LISTA DE TAREAS ->
1) Según el texto sobre la izquierda y María Corina Machado, ¿a quién le dedicó Machado el premio en una versión en inglés de su mensaje?
2) Por favor, imprime sin cambios el pasaje del texto sobre la izquierda y María Corina Machado que va desde "Claro, para los" hasta "trata del dogma.".

BLOQUE DE TEXTO ->
_____

Por supuesto, criticar a Hamás no equivale a justificar los crímenes de guerra de Netanyahu, ni su política colonialista, ni el asesinato de civiles palestinos. Eso debería ser evidente. Pero para la izquierda atrincherada en la consigna, hay que escoger un paquete cerrado: o estás con Palestina y entonces te callas ante las atrocidades de Hamás, o estás con Israel y entonces eres cómplice del genocidio. No hay matices. No hay dudas. No hay dilemas morales. Sólo una moral de catecismo, con buenos y malos, héroes y villanos. Una izquierda sin autocrítica, sin pluralismo, sin democracia de dogma y de consigna, como la España rancia a la que se refería otro Machado, Antonio, como de cerrado y sacristía.
Esa misma izquierda es la que guardó silencio cuando encarcelaron a casi mil opositores en Venezuela. La que se tragó sin chistar el fraude electoral. La que aún habla de “medidas coercitivas unilaterales” para justificar el hambre. La que dice que Maduro no es de izquierda, como si eso lo eximiera. Como si el problema no fuera lo que ha hecho, sino de qué lado del espectro lo hizo.
Y mientras tanto, del otro lado, hay una izquierda democrática, que sí existe, aunque cueste encontrarla en el ruido de las redes. Una izquierda que defiende libertades civiles, que no compra discursos autoritarios ni endosa gobiernos impresentables. Una izquierda que no cree que la democracia sea un medio, sino un fin en sí mismo. Que puede estar en desacuerdo con el liberalismo económico, sin hacerse cómplice de represores. Que sabe distinguir entre crítica y propaganda. Que no ve al mundo como un teatro de marionetas donde el único enemigo es Estados Unidos.
Esa izquierda no es la que ha dominado la conversación pública. No tiene medios estatales, ni bots, ni operadores. No produce slogans. Pero sigue ahí. Y es la única que puede tener futuro. Porque los otros, los que se indignan por el Nobel de la Paz mientras defienden dictaduras y teocracias, se están volviendo caricaturas de sí mismos. Y lo saben.
El caso de María Corina Machado no es perfecto. Ninguno lo es. Ha cometido errores, ha sido imprudente en sus alianzas, y sí, se equivocó al dedicarle el premio a Trump en una versión en inglés de su mensaje. Pero nada de eso borra el hecho central: ganó una elección, le fue robada, y sigue luchando en condiciones extremas por la democracia en su país. Y eso, para cualquier persona con un mínimo de coherencia democrática, debería bastar para reconocerla.
Claro, para los fanáticos no basta. Porque lo suyo no es la justicia, sino la fidelidad ideológica. Y por eso defienden a dictadores mientras repiten “el pueblo unido jamás será vencido”. A ese pueblo le niegan el derecho a elegir, a protestar, a vivir sin miedo. Le niegan, incluso, el derecho a ser defendido por una mujer que no pertenece al club. Porque no se trata del pueblo. Se trata del dogma.
Y el dogma no tolera desviaciones. No perdona disidencias. No entiende el pluralismo. Por eso se indigna con un premio, pero calla ante el exilio forzado, la tortura, el hambre. Por eso vocifera contra Israel, pero guarda silencio frente a Hamás. Por eso dice defender a los pobres, mientras justifica a quienes los empujan al abismo. Solo defienden la democracia si son ellos los que ganan. Si no, la tachan de farsa, la deslegitiman, la sabotean o la desprecian. Lo suyo no es un proyecto democrático. Es una causa cerrada que no admite derrota.

_____

MATERIAL PROPORCIONADO ->
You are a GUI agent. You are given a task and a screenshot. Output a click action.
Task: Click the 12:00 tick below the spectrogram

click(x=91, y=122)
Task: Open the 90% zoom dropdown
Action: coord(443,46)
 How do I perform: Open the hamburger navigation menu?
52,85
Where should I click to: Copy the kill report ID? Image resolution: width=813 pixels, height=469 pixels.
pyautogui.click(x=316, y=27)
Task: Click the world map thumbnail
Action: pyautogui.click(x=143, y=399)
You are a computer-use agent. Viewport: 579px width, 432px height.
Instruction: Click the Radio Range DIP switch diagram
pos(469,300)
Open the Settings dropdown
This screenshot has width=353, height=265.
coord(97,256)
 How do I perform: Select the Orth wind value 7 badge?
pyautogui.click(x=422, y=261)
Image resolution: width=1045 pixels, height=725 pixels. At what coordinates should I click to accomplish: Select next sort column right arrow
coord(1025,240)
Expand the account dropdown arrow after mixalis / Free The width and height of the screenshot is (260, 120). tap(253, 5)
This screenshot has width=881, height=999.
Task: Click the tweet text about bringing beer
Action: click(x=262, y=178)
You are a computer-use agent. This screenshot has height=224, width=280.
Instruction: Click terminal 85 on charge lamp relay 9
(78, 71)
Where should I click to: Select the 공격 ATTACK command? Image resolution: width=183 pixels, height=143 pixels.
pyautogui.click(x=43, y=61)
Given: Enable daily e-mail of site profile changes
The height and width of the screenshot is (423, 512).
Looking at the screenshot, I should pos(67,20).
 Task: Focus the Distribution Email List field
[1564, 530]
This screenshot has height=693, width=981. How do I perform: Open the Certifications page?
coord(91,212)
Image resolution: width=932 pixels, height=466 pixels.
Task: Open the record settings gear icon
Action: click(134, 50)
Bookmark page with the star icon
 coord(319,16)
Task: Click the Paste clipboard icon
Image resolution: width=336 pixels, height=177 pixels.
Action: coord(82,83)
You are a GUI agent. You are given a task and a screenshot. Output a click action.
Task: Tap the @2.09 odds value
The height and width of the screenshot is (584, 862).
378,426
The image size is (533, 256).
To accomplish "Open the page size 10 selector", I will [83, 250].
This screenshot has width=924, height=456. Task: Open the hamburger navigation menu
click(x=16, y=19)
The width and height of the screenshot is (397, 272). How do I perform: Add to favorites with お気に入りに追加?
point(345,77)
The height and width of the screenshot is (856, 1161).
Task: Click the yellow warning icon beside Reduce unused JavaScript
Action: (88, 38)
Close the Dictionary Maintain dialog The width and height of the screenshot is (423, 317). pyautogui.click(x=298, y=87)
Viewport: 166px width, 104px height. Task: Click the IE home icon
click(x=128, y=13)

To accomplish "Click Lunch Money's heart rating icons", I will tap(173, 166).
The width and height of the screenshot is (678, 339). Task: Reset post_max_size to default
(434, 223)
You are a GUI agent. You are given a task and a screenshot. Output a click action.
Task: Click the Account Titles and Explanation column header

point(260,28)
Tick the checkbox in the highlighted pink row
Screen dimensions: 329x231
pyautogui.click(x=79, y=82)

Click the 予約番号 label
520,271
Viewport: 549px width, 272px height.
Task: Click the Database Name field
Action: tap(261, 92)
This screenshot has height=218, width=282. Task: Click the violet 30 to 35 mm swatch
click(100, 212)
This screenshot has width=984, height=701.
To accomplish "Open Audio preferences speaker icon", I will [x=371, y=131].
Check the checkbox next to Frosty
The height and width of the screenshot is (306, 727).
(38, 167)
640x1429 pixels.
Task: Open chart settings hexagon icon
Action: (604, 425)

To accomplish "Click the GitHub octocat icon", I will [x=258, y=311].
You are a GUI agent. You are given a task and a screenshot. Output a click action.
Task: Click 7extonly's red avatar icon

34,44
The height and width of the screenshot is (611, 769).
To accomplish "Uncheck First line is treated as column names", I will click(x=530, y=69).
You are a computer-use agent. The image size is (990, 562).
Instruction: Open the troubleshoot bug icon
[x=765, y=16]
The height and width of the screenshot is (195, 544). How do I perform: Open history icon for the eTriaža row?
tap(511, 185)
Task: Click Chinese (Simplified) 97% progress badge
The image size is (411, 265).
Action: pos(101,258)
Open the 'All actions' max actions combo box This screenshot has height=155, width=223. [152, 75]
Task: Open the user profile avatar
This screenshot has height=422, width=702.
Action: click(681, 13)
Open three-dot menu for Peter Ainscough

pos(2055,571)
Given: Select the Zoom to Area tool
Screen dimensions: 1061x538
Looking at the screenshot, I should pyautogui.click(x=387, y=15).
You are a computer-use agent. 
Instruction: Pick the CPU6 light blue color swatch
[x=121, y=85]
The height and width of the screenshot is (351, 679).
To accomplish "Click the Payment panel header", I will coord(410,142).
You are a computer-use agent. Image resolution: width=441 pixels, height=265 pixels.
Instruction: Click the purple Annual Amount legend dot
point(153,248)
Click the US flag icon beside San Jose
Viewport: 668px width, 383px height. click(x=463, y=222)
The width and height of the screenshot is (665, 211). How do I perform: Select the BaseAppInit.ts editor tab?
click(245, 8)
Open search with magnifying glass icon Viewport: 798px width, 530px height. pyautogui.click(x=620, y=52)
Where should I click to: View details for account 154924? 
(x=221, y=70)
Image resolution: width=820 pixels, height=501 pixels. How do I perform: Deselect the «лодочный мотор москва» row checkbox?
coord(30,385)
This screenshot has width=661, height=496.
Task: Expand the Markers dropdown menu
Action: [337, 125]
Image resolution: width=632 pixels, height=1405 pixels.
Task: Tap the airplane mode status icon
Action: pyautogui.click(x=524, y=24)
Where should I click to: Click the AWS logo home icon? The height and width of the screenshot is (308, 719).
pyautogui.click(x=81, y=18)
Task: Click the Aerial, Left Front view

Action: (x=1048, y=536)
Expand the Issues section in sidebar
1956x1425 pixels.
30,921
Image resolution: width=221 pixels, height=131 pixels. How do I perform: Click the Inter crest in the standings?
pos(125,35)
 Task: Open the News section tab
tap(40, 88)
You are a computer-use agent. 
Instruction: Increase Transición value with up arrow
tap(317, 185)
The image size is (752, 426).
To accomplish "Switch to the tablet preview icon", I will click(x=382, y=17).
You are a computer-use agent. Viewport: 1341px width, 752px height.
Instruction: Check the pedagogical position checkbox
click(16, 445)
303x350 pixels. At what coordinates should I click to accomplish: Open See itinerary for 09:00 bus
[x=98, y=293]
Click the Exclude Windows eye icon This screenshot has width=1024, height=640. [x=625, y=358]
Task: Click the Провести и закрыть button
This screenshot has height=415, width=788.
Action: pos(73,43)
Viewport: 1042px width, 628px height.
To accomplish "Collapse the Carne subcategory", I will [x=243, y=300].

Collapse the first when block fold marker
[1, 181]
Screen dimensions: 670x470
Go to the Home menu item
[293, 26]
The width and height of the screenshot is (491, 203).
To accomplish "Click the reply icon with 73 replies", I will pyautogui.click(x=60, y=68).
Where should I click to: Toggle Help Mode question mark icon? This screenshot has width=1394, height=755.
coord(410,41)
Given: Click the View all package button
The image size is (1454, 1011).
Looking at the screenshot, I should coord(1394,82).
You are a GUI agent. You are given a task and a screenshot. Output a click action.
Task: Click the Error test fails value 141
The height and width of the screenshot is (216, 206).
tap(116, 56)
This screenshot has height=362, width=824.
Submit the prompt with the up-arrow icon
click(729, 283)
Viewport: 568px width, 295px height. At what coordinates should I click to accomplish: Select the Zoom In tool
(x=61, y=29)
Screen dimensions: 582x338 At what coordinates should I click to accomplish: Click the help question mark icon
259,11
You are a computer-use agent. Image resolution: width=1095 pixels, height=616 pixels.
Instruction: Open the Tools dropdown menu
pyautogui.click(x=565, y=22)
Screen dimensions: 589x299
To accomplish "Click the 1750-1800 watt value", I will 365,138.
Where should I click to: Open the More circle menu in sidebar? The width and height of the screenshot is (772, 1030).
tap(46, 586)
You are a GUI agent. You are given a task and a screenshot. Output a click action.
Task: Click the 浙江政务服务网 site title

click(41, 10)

_____

RESPUESTAS ESCRITAS ->
1) A Trump.

2)
Claro, para los fanáticos no basta. Porque lo suyo no es la justicia, sino la fidelidad ideológica. Y por eso defienden a dictadores mientras repiten “el pueblo unido jamás será vencido”. A ese pueblo le niegan el derecho a elegir, a protestar, a vivir sin miedo. Le niegan, incluso, el derecho a ser defendido por una mujer que no pertenece al club. Porque no se trata del pueblo. Se trata del dogma.